US – Oct 2016 – This case demonstrates corporate conduct arguably constituting offences/civil illegal action under consumer, fraud, discrimination and health laws, but also is an example – rather unusual – of civil and criminal law enforcement working together, and resolving a matter across both the civil and criminal jurisdctions.  It’s also a qui tam litigation.

The offenders in this case are, a major hospital chain, Tenet Healthcare Corporation, and two of its subsidiaries. “Tenet cheated the Medicaid system by paying bribes and kickbacks to a pre-natal clinic to unlawfully refer over 20,000 Medicaid patients to the hospitals.  In so doing, they exploited some of the most vulnerable members of our community and took advantage of a payment system designed to ensure that underprivileged patients have choices in receiving care. ”  “As alleged in the criminal information as well as civil complaints filed by the department and the state of Georgia in 2014 and 2013, Atlanta Medical Center Inc., North Fulton Medical Center Inc., Spalding Regional Medical Center Inc. and Hilton Head Hospital paid bribes and kickbacks to the owners and operators of prenatal care clinics serving primarily undocumented Hispanic women in return for the referral of those patients for labor and delivery medical services at Tenet hospitals.  These kickbacks and bribes allegedly helped Tenet obtain more than $145 million in Medicaid and Medicare funds based on the resulting patient referrals.  According to the criminal information, as part of the scheme, expectant mothers were in some cases told at the prenatal care clinics that Medicaid would cover the costs associated with their childbirth and the care of their newborn only if they delivered at one of the Tenet hospitals, and in other cases were simply told that they were required to deliver at one of the Tenet hospitals, leaving them with the false belief that they could not select the hospital of their choice.  The criminal information alleges that as a result of these false and misleading statements and representations, many expectant mothers traveled long distances from their homes to deliver at the Tenet hospitals, placing their health and safety, and that of their newborn babies, at risk.”

The matter has been resolved via a civil settlement (concluding the qui tam litigation) and a deferred prosecution agreement.  In all, the settlement requires the companies to pay $513 million.

Civil Cases

US – Apr 17 – Consumer law; fraud law – “Attorney General Xavier Becerra today filed a civil lawsuit seeking to recover hundreds of thousands of dollars from two California charities claiming to support veterans.
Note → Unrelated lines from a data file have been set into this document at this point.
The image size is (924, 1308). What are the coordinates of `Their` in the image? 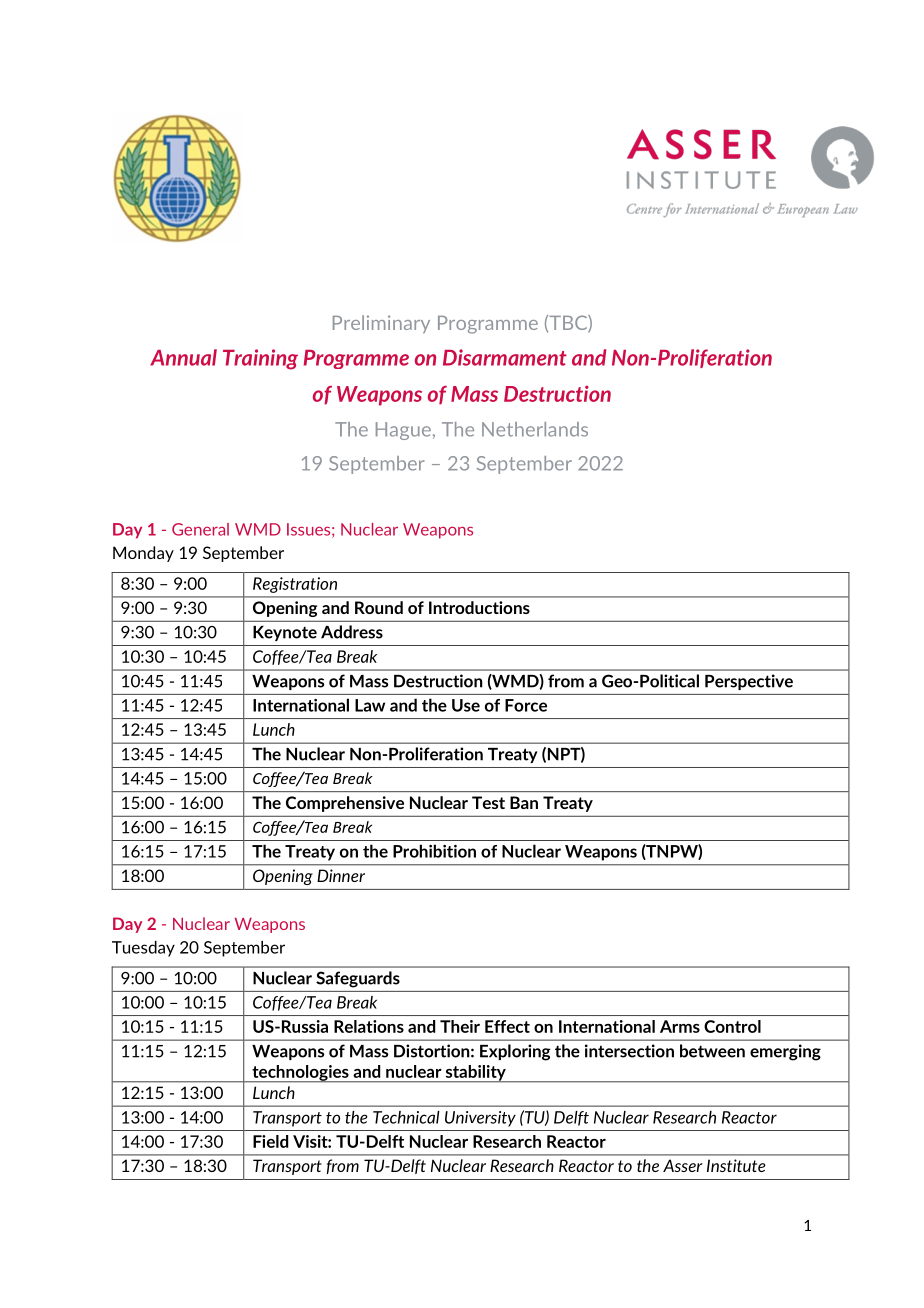 It's located at (460, 1026).
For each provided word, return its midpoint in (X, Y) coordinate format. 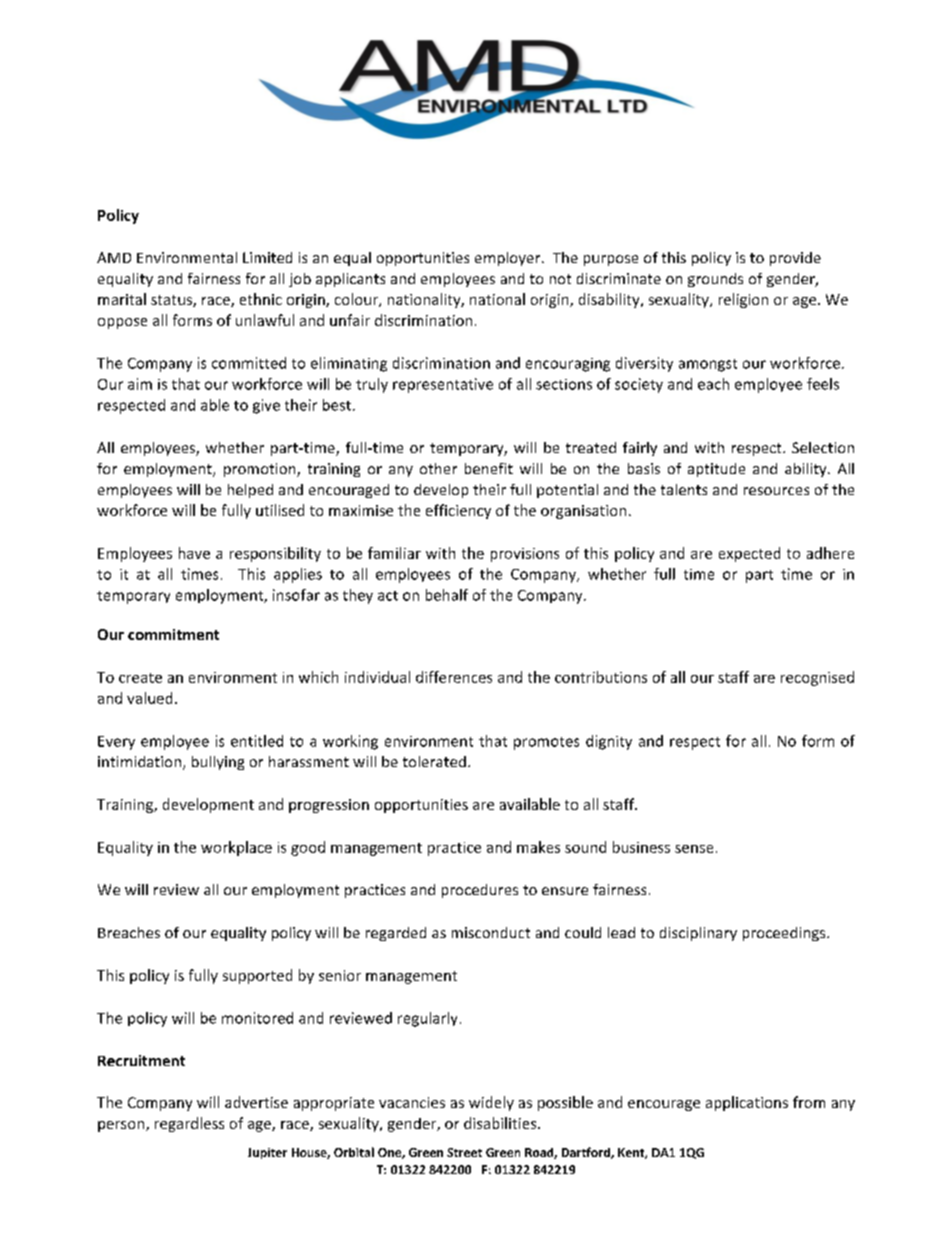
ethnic (261, 299)
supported (257, 976)
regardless (189, 1124)
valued (149, 698)
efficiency (458, 511)
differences (454, 677)
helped (250, 491)
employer (509, 259)
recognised (817, 678)
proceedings (785, 934)
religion (743, 300)
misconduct (491, 932)
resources (776, 491)
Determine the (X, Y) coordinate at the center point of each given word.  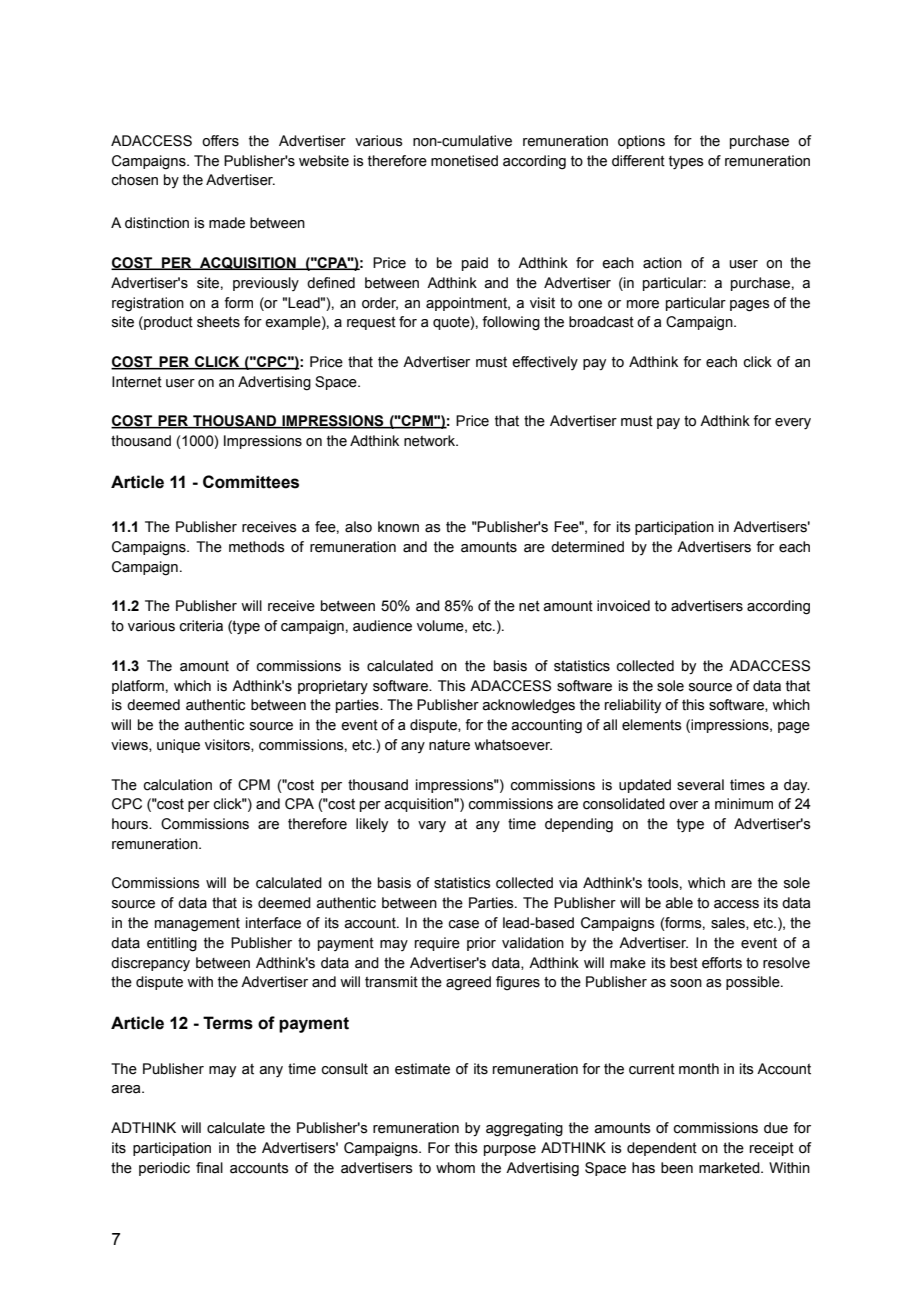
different (638, 161)
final (209, 1168)
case (464, 924)
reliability (633, 706)
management (197, 925)
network (431, 441)
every (793, 424)
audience (382, 626)
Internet (137, 382)
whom (455, 1168)
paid (475, 264)
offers (220, 141)
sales (729, 923)
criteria (201, 626)
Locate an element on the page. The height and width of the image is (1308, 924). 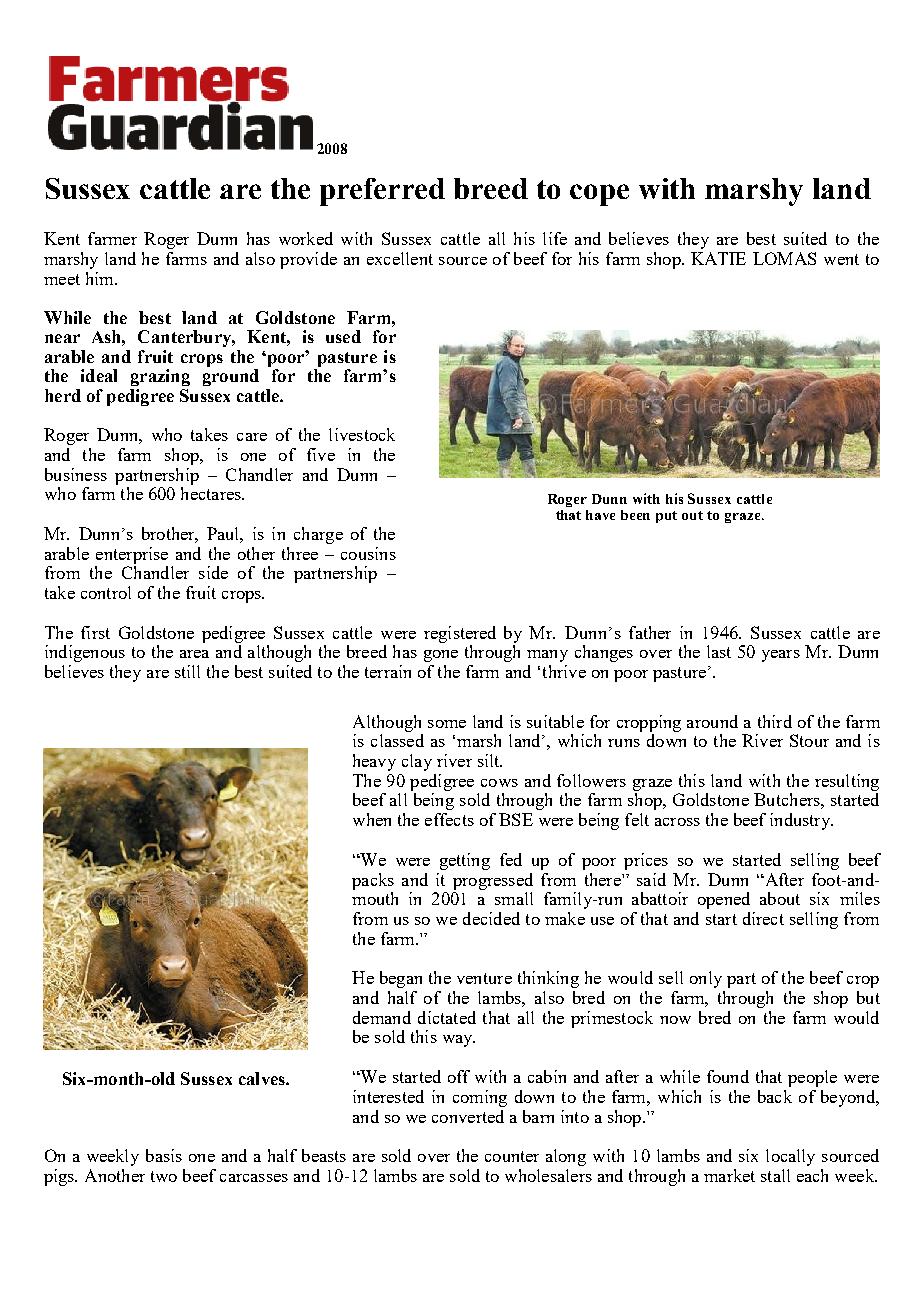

The lawsuit alleges that the operators of Wounded Warriors Support Group (WWSG) and Central Coast Equine Rescue and Retirement (CCERR) run raffles purportedly to support veterans, but instead spend the donated proceeds for personal use, including shopping at Victoria’s Secret, paying off personal credit card debt, and traveling, dining, traffic school, dressage equipment, and other personal expenses.

The lawsuit seeks general damages, civil penalties, involuntary dissolution of both charities, appointment of a receiver to oversee dissolution and distribution of recoverable assets, and an order preventing Matthew G. Gregory, his wife Danella J. Gregory, and their adult children Matthew J. Gregory and Gina D. Gregory  — all of whom run WWSG and CCERR — from operating a charity in California.”